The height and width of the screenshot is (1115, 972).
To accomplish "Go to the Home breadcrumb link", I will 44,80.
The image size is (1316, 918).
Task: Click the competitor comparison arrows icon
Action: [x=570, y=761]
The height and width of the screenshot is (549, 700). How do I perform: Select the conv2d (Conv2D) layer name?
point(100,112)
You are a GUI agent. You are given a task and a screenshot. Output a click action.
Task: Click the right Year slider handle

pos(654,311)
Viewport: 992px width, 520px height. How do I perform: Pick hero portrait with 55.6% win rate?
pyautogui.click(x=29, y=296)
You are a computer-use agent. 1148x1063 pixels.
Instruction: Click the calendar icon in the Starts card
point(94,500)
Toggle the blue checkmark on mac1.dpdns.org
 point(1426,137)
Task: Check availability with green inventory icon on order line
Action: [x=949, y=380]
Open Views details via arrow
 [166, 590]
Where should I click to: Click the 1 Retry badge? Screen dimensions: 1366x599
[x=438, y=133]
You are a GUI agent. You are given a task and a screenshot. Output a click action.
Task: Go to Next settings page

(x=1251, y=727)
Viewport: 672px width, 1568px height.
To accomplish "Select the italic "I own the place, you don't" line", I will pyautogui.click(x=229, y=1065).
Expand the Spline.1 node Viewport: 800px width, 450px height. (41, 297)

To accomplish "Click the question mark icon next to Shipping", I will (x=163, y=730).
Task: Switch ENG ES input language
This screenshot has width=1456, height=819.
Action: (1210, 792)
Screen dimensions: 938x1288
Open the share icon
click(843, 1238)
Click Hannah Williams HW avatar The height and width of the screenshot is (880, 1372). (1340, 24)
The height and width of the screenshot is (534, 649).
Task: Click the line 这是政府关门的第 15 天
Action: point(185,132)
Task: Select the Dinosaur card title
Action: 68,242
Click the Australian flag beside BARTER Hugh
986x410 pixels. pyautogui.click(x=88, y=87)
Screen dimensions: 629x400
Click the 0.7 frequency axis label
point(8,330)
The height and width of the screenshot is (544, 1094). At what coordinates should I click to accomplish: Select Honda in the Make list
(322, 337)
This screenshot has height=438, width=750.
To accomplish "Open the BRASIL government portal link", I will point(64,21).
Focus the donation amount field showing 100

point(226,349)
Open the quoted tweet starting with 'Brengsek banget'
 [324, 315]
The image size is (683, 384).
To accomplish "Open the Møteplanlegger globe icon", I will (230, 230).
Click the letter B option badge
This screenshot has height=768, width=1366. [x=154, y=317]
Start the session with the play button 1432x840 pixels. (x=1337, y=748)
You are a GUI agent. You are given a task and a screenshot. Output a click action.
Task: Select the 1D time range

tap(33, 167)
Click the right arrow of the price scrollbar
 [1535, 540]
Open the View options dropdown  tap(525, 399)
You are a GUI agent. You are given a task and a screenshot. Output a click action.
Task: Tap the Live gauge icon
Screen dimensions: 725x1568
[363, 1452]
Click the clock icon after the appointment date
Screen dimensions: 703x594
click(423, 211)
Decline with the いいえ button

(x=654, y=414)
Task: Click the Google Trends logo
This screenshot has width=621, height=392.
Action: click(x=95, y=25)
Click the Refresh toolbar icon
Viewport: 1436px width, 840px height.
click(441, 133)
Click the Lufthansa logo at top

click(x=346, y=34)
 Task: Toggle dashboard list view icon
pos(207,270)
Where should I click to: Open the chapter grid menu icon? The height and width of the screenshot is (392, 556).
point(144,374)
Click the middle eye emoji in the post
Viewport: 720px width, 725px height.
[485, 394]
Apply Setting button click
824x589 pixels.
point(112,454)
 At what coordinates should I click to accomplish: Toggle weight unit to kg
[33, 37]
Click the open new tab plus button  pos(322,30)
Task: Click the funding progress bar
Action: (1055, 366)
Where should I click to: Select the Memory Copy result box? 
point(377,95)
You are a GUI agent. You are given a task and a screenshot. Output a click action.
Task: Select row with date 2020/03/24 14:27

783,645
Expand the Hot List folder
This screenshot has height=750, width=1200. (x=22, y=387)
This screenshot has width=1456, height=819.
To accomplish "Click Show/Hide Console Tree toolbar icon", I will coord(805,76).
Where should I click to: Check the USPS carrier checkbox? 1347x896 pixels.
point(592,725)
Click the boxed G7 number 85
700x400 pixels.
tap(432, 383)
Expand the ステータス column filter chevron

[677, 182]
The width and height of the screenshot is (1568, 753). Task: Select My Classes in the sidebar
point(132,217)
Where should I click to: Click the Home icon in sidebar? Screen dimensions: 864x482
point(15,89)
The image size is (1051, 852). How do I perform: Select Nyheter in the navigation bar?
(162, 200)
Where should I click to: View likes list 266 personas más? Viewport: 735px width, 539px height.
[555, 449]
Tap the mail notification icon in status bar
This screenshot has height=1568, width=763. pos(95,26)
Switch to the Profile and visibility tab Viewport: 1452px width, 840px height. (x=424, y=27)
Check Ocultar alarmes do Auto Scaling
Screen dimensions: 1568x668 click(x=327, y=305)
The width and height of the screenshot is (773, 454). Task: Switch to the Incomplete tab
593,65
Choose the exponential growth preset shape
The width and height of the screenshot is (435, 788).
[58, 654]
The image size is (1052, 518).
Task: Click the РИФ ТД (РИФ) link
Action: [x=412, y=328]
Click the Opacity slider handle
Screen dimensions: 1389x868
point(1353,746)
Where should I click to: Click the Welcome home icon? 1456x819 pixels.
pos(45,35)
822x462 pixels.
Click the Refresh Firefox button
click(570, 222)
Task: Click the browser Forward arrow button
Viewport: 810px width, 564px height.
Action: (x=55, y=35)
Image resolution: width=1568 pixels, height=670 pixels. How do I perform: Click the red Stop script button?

--- GIVEN REQUEST ---
Reproduce verbatim the part of the material that opens with the line containing "will (x=163, y=730)." and closes with the line containing "Open the View", both of those lines included.

--- RESULT FOR THIS EXERCISE ---
To accomplish "Click the question mark icon next to Shipping", I will (x=163, y=730).
Task: Switch ENG ES input language
This screenshot has width=1456, height=819.
Action: (1210, 792)
Screen dimensions: 938x1288
Open the share icon
click(843, 1238)
Click Hannah Williams HW avatar The height and width of the screenshot is (880, 1372). (1340, 24)
The height and width of the screenshot is (534, 649).
Task: Click the line 这是政府关门的第 15 天
Action: point(185,132)
Task: Select the Dinosaur card title
Action: 68,242
Click the Australian flag beside BARTER Hugh
986x410 pixels. pyautogui.click(x=88, y=87)
Screen dimensions: 629x400
Click the 0.7 frequency axis label
point(8,330)
The height and width of the screenshot is (544, 1094). At what coordinates should I click to accomplish: Select Honda in the Make list
(322, 337)
This screenshot has height=438, width=750.
To accomplish "Open the BRASIL government portal link", I will point(64,21).
Focus the donation amount field showing 100

point(226,349)
Open the quoted tweet starting with 'Brengsek banget'
 [324, 315]
The image size is (683, 384).
To accomplish "Open the Møteplanlegger globe icon", I will (230, 230).
Click the letter B option badge
This screenshot has height=768, width=1366. [x=154, y=317]
Start the session with the play button 1432x840 pixels. (x=1337, y=748)
You are a GUI agent. You are given a task and a screenshot. Output a click action.
Task: Select the 1D time range

tap(33, 167)
Click the right arrow of the price scrollbar
 [1535, 540]
Open the View options dropdown  tap(525, 399)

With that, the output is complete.